- _Records supplied_:
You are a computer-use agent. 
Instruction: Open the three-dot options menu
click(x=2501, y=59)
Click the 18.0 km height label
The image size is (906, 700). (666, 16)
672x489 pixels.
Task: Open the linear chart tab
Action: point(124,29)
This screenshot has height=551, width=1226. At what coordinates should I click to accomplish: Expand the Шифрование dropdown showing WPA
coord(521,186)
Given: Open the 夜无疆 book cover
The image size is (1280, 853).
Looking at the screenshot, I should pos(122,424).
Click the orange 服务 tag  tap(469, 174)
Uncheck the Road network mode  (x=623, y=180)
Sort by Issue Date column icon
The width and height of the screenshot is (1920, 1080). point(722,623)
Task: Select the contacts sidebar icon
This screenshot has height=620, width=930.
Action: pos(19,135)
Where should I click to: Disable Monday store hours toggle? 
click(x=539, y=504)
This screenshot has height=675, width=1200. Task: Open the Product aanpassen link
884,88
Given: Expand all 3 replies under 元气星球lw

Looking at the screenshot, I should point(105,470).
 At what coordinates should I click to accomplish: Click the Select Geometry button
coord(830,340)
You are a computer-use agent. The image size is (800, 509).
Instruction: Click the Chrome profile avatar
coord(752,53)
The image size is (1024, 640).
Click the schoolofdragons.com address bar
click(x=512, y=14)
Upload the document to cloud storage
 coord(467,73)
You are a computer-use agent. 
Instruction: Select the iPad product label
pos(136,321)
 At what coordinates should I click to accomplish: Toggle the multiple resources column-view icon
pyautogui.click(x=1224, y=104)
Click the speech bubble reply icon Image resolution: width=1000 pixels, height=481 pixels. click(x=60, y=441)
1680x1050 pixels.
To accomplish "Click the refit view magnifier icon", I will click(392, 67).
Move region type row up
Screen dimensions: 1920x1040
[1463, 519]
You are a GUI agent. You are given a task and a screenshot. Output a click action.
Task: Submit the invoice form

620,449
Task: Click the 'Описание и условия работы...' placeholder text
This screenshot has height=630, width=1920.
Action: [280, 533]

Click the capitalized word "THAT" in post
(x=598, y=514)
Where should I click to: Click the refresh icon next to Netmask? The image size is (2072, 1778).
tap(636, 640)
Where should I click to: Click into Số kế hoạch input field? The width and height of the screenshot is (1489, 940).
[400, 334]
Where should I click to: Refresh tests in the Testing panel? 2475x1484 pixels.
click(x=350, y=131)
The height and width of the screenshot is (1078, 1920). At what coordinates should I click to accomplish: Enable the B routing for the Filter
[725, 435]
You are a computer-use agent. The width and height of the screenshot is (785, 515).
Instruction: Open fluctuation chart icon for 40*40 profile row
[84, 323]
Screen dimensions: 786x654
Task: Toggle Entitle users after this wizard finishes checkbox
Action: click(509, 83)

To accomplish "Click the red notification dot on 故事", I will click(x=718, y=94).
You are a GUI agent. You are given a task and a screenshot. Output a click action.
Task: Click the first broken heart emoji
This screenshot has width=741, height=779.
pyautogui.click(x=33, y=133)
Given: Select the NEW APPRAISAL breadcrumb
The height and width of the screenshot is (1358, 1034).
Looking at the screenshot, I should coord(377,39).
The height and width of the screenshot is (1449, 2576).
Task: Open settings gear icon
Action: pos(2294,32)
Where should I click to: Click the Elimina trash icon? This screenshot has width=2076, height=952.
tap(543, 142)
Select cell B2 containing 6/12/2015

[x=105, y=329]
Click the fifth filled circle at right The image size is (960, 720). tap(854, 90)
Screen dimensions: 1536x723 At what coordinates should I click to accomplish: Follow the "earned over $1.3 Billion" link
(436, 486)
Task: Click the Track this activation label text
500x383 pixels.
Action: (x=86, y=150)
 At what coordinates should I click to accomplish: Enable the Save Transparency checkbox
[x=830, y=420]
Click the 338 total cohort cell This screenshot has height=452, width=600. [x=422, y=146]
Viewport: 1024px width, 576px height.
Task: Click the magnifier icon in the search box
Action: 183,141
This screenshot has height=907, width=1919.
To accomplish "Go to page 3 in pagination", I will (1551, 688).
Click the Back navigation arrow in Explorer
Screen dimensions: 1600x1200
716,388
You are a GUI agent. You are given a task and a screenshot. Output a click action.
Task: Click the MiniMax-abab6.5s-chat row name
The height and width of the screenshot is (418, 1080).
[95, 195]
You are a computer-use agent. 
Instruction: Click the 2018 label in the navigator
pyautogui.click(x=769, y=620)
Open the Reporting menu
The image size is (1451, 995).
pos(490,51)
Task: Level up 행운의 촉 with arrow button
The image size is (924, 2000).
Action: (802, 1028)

- _Directions for this task_: Set out every line of the records above as a numbered list, omitting blank lines.

- _Exercise answer_:
1. You are a computer-use agent. 
2. Instruction: Open the three-dot options menu
3. click(x=2501, y=59)
4. Click the 18.0 km height label
5. The image size is (906, 700). (666, 16)
6. 672x489 pixels.
7. Task: Open the linear chart tab
8. Action: point(124,29)
9. This screenshot has height=551, width=1226. At what coordinates should I click to accomplish: Expand the Шифрование dropdown showing WPA
10. coord(521,186)
11. Given: Open the 夜无疆 book cover
12. The image size is (1280, 853).
13. Looking at the screenshot, I should pos(122,424).
14. Click the orange 服务 tag  tap(469, 174)
15. Uncheck the Road network mode  (x=623, y=180)
16. Sort by Issue Date column icon
17. The width and height of the screenshot is (1920, 1080). point(722,623)
18. Task: Select the contacts sidebar icon
19. This screenshot has height=620, width=930.
20. Action: pos(19,135)
21. Where should I click to: Disable Monday store hours toggle? 
22. click(x=539, y=504)
23. This screenshot has height=675, width=1200. Task: Open the Product aanpassen link
24. 884,88
25. Given: Expand all 3 replies under 元气星球lw
26. Looking at the screenshot, I should point(105,470).
27.  At what coordinates should I click to accomplish: Click the Select Geometry button
28. coord(830,340)
29. You are a computer-use agent. The image size is (800, 509).
30. Instruction: Click the Chrome profile avatar
31. coord(752,53)
32. The image size is (1024, 640).
33. Click the schoolofdragons.com address bar
34. click(x=512, y=14)
35. Upload the document to cloud storage
36.  coord(467,73)
37. You are a computer-use agent. 
38. Instruction: Select the iPad product label
39. pos(136,321)
40.  At what coordinates should I click to accomplish: Toggle the multiple resources column-view icon
41. pyautogui.click(x=1224, y=104)
42. Click the speech bubble reply icon Image resolution: width=1000 pixels, height=481 pixels. click(x=60, y=441)
43. 1680x1050 pixels.
44. To accomplish "Click the refit view magnifier icon", I will click(392, 67).
45. Move region type row up
46. Screen dimensions: 1920x1040
47. [1463, 519]
48. You are a GUI agent. You are given a task and a screenshot. Output a click action.
49. Task: Submit the invoice form
50. 620,449
51. Task: Click the 'Описание и условия работы...' placeholder text
52. This screenshot has height=630, width=1920.
53. Action: [280, 533]
54. Click the capitalized word "THAT" in post
55. (x=598, y=514)
56. Where should I click to: Click the refresh icon next to Netmask? The image size is (2072, 1778).
57. tap(636, 640)
58. Where should I click to: Click into Số kế hoạch input field? The width and height of the screenshot is (1489, 940).
59. [400, 334]
60. Where should I click to: Refresh tests in the Testing panel? 2475x1484 pixels.
61. click(x=350, y=131)
62. The height and width of the screenshot is (1078, 1920). At what coordinates should I click to accomplish: Enable the B routing for the Filter
63. [725, 435]
64. You are a computer-use agent. The width and height of the screenshot is (785, 515).
65. Instruction: Open fluctuation chart icon for 40*40 profile row
66. [84, 323]
67. Screen dimensions: 786x654
68. Task: Toggle Entitle users after this wizard finishes checkbox
69. Action: click(509, 83)
70. To accomplish "Click the red notification dot on 故事", I will click(x=718, y=94).
71. You are a GUI agent. You are given a task and a screenshot. Output a click action.
72. Task: Click the first broken heart emoji
73. This screenshot has width=741, height=779.
74. pyautogui.click(x=33, y=133)
75. Given: Select the NEW APPRAISAL breadcrumb
76. The height and width of the screenshot is (1358, 1034).
77. Looking at the screenshot, I should coord(377,39).
78. The height and width of the screenshot is (1449, 2576).
79. Task: Open settings gear icon
80. Action: pos(2294,32)
81. Where should I click to: Click the Elimina trash icon? This screenshot has width=2076, height=952.
82. tap(543, 142)
83. Select cell B2 containing 6/12/2015
84. [x=105, y=329]
85. Click the fifth filled circle at right The image size is (960, 720). tap(854, 90)
86. Screen dimensions: 1536x723 At what coordinates should I click to accomplish: Follow the "earned over $1.3 Billion" link
87. (436, 486)
88. Task: Click the Track this activation label text
89. 500x383 pixels.
90. Action: (x=86, y=150)
91.  At what coordinates should I click to accomplish: Enable the Save Transparency checkbox
92. [x=830, y=420]
93. Click the 338 total cohort cell This screenshot has height=452, width=600. [x=422, y=146]
94. Viewport: 1024px width, 576px height.
95. Task: Click the magnifier icon in the search box
96. Action: 183,141
97. This screenshot has height=907, width=1919.
98. To accomplish "Go to page 3 in pagination", I will (1551, 688).
99. Click the Back navigation arrow in Explorer
100. Screen dimensions: 1600x1200
101. 716,388
102. You are a GUI agent. You are given a task and a screenshot. Output a click action.
103. Task: Click the MiniMax-abab6.5s-chat row name
104. The height and width of the screenshot is (418, 1080).
105. [95, 195]
106. You are a computer-use agent. 
107. Instruction: Click the 2018 label in the navigator
108. pyautogui.click(x=769, y=620)
109. Open the Reporting menu
110. The image size is (1451, 995).
111. pos(490,51)
112. Task: Level up 행운의 촉 with arrow button
113. The image size is (924, 2000).
114. Action: (802, 1028)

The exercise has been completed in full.